• [Task description]: The entries below must be returned exactly as they stand.

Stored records
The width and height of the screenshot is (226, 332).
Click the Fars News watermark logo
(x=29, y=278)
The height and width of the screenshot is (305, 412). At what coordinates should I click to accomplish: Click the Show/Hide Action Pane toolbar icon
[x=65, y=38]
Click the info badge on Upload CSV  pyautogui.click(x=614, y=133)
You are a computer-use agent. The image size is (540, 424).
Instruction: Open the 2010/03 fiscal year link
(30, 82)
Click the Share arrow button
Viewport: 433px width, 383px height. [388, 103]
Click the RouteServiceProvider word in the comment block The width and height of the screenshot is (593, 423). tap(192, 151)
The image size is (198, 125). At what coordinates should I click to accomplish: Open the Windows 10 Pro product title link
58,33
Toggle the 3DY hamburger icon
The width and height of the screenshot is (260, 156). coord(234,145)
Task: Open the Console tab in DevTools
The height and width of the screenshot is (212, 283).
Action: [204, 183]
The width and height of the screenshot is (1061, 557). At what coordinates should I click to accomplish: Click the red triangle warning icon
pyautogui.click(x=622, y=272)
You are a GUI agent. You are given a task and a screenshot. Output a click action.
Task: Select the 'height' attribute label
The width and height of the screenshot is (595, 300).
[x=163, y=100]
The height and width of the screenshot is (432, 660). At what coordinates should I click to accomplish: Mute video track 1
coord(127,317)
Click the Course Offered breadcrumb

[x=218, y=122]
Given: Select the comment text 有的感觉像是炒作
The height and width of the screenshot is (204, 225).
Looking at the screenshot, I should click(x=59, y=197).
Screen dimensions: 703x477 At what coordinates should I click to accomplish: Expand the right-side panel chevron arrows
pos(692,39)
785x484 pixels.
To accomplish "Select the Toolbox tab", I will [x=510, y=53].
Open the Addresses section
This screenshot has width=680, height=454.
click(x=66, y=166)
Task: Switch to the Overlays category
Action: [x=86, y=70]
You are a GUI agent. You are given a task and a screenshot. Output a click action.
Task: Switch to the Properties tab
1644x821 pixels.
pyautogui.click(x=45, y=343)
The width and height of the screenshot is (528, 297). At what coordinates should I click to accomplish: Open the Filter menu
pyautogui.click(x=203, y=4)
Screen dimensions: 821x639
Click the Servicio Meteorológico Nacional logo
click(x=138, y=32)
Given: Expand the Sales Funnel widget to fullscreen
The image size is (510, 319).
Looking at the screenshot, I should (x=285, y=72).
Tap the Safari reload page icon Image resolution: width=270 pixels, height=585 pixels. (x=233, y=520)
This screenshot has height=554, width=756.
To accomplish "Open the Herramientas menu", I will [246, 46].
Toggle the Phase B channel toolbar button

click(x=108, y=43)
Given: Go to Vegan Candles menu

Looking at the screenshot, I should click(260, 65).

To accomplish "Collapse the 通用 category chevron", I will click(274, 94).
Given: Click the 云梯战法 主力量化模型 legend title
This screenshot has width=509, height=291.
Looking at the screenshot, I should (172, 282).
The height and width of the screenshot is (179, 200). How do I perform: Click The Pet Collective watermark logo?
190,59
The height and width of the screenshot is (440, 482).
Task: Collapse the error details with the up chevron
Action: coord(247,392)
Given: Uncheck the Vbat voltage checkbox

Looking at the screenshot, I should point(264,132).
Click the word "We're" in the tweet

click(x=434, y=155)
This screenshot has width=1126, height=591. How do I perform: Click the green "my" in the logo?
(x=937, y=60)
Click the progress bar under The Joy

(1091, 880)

• [Completed task]:
The width and height of the screenshot is (226, 332).
Click the Fars News watermark logo
(x=29, y=278)
The height and width of the screenshot is (305, 412). At what coordinates should I click to accomplish: Click the Show/Hide Action Pane toolbar icon
[x=65, y=38]
Click the info badge on Upload CSV  pyautogui.click(x=614, y=133)
You are a computer-use agent. The image size is (540, 424).
Instruction: Open the 2010/03 fiscal year link
(30, 82)
Click the Share arrow button
Viewport: 433px width, 383px height. [388, 103]
Click the RouteServiceProvider word in the comment block The width and height of the screenshot is (593, 423). tap(192, 151)
The image size is (198, 125). At what coordinates should I click to accomplish: Open the Windows 10 Pro product title link
58,33
Toggle the 3DY hamburger icon
The width and height of the screenshot is (260, 156). coord(234,145)
Task: Open the Console tab in DevTools
The height and width of the screenshot is (212, 283).
Action: [204, 183]
The width and height of the screenshot is (1061, 557). At what coordinates should I click to accomplish: Click the red triangle warning icon
pyautogui.click(x=622, y=272)
You are a GUI agent. You are given a task and a screenshot. Output a click action.
Task: Select the 'height' attribute label
The width and height of the screenshot is (595, 300).
[x=163, y=100]
The height and width of the screenshot is (432, 660). At what coordinates should I click to accomplish: Mute video track 1
coord(127,317)
Click the Course Offered breadcrumb

[x=218, y=122]
Given: Select the comment text 有的感觉像是炒作
The height and width of the screenshot is (204, 225).
Looking at the screenshot, I should click(x=59, y=197).
Screen dimensions: 703x477 At what coordinates should I click to accomplish: Expand the right-side panel chevron arrows
pos(692,39)
785x484 pixels.
To accomplish "Select the Toolbox tab", I will [x=510, y=53].
Open the Addresses section
This screenshot has width=680, height=454.
click(x=66, y=166)
Task: Switch to the Overlays category
Action: [x=86, y=70]
You are a GUI agent. You are given a task and a screenshot. Output a click action.
Task: Switch to the Properties tab
1644x821 pixels.
pyautogui.click(x=45, y=343)
The width and height of the screenshot is (528, 297). At what coordinates should I click to accomplish: Open the Filter menu
pyautogui.click(x=203, y=4)
Screen dimensions: 821x639
Click the Servicio Meteorológico Nacional logo
click(x=138, y=32)
Given: Expand the Sales Funnel widget to fullscreen
The image size is (510, 319).
Looking at the screenshot, I should (x=285, y=72).
Tap the Safari reload page icon Image resolution: width=270 pixels, height=585 pixels. (x=233, y=520)
This screenshot has height=554, width=756.
To accomplish "Open the Herramientas menu", I will [246, 46].
Toggle the Phase B channel toolbar button

click(x=108, y=43)
Given: Go to Vegan Candles menu

Looking at the screenshot, I should click(260, 65).

To accomplish "Collapse the 通用 category chevron", I will click(274, 94).
Given: Click the 云梯战法 主力量化模型 legend title
This screenshot has width=509, height=291.
Looking at the screenshot, I should (172, 282).
The height and width of the screenshot is (179, 200). How do I perform: Click The Pet Collective watermark logo?
190,59
The height and width of the screenshot is (440, 482).
Task: Collapse the error details with the up chevron
Action: coord(247,392)
Given: Uncheck the Vbat voltage checkbox

Looking at the screenshot, I should point(264,132).
Click the word "We're" in the tweet

click(x=434, y=155)
This screenshot has width=1126, height=591. How do I perform: Click the green "my" in the logo?
(x=937, y=60)
Click the progress bar under The Joy

(1091, 880)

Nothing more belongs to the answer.